2. Do yourself up a little.
While you don’t need to go full-out with beauty when trying on dresses (ahem, foundation stains), it pays to arrive at the store with your toned-down hair and makeup (as opposed to a rolled-out-of-bed topknot and blotchy skin.) It’ll give you a much better picture of how the dress will look when all the moving parts come together. Plus, having a good hair-and-skin day can boost your confidence, likely making you more amenable to looking in the mirror all day long.
3. Shoe structure is key.
Already have the shoes you’re wearing to your wedding? Great, bring ’em along. If you don’t, it’s key to bring footwear you know will be similar, both in heel height and in silhouette. Various shoe structures can dramatically alter the way clothing falls, especially hems.
For example, a sleek stiletto with a low vamp and a super-skinny kitten heel will make the hem of a gown lay quite differently than a shoe with a thick ankle strap and a huge platform, or a shoe that’s adorned with embellishments or hardware.
4. Wear—or bring—the right undergarments.

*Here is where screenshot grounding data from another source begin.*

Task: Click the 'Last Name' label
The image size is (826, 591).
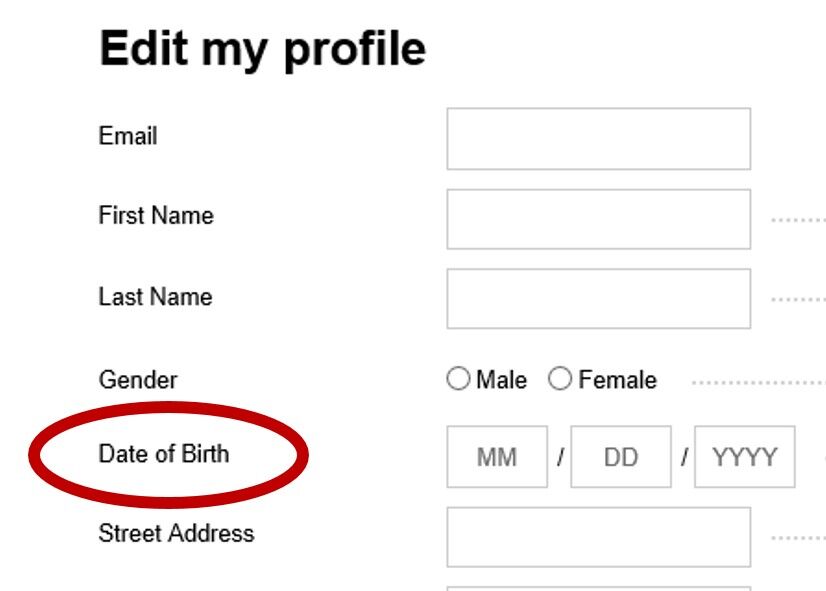Action: [155, 297]
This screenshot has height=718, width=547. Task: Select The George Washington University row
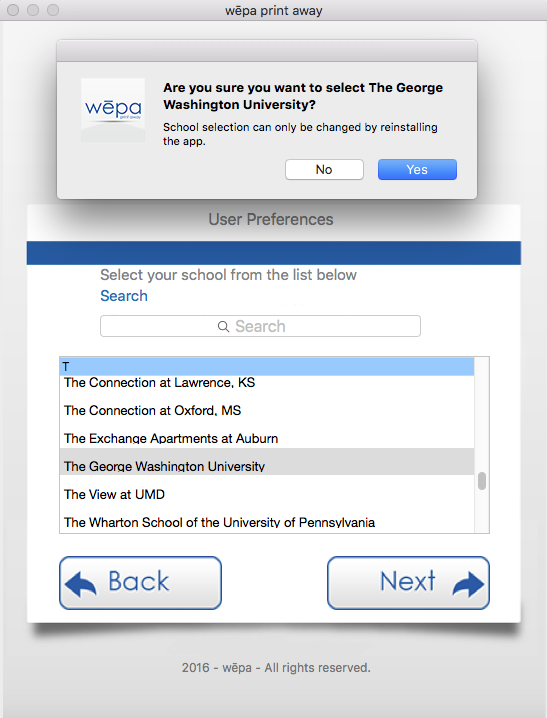[266, 462]
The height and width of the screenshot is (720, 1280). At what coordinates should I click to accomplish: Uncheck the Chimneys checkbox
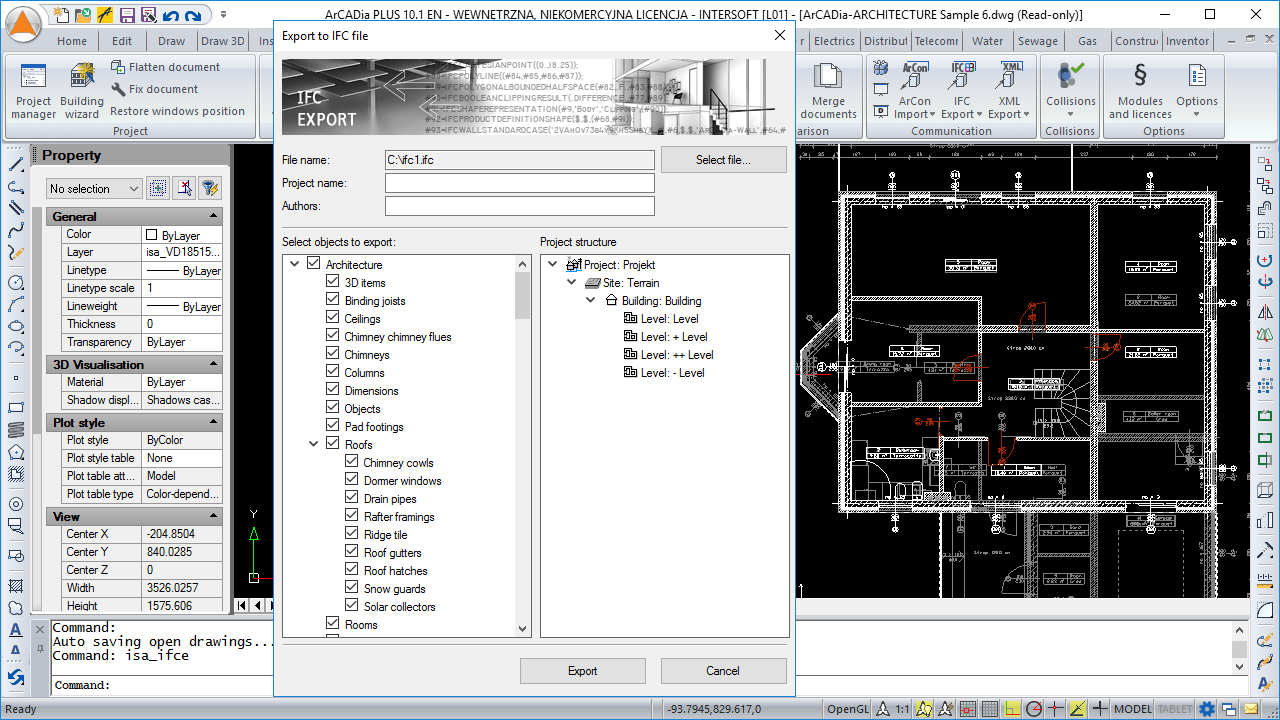[x=333, y=354]
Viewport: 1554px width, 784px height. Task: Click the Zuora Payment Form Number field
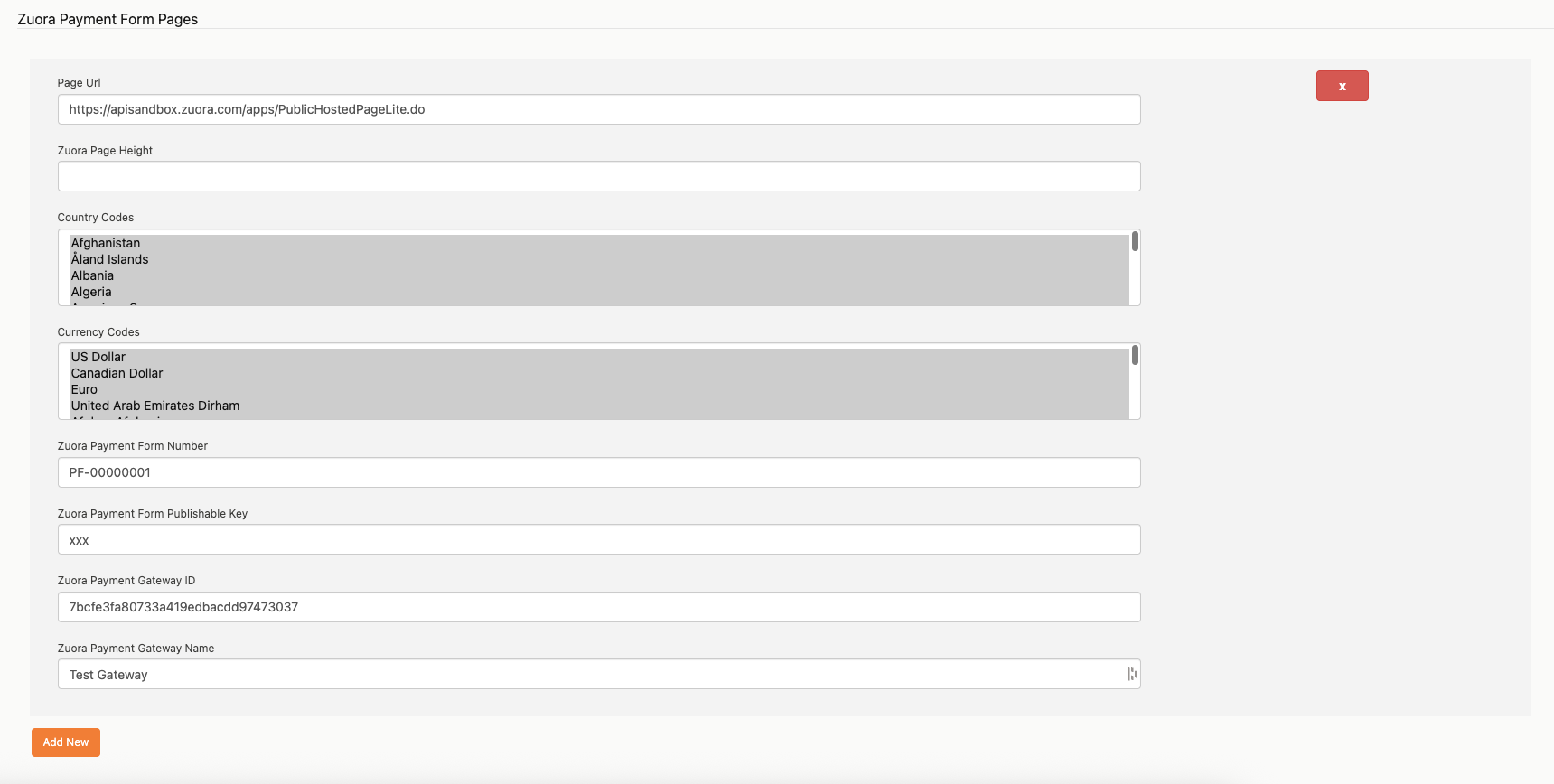pyautogui.click(x=598, y=472)
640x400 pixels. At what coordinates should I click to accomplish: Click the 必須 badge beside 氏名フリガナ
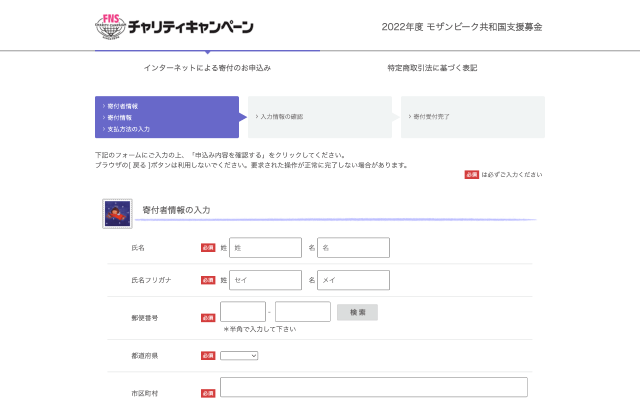point(208,280)
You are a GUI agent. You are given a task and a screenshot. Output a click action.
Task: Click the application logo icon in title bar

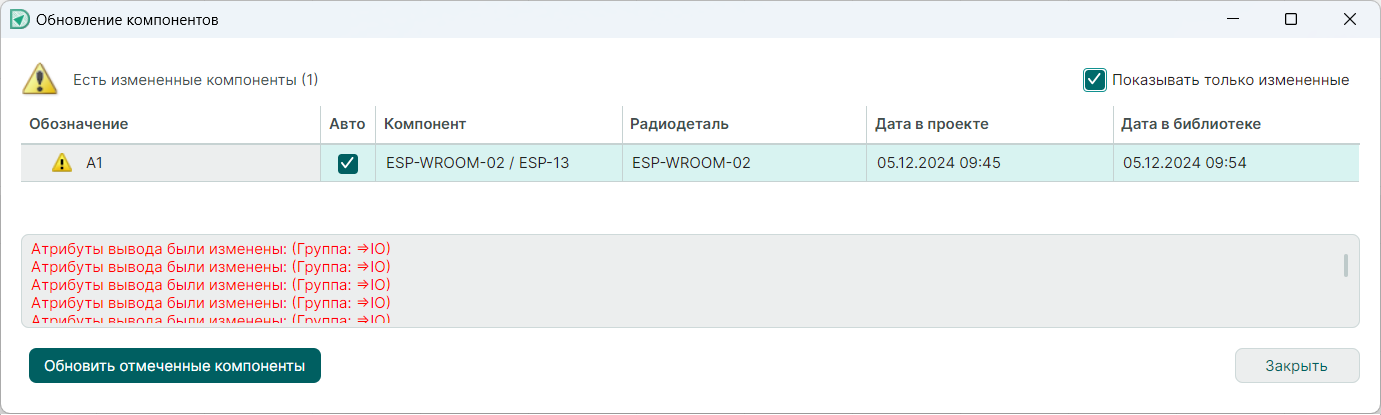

Without wearing proper undergarments to try on wedding dresses, the trip can pretty much be considered a waste. After all, there’s not a woman alive who hasn’t experienced the transformative powers of the right shapewear or bra.
If you’re going shopping without a clear-cut picture of what type of dress you’d like, bring a few different options, such as a strapless bra, a push-up bra, a thong, and various pieces of suck-it-in shapewear.
5. Know your price range.
It’s easy to get sucked into a vortex of over-the-top expensive wedding dresses (hello, you’re wearing it once), which is why it pays to start shopping with a budget—or at least a price range—firmly in place. Don’t forget to factor in extra, such as alterations, shoes, veils, and accessories. That said, it’s best not to even try on gowns outside of your price range when you’re shopping for fear that you’ll fall madly in love with a gazillion-dollar gown only be be let down by every other dress you try.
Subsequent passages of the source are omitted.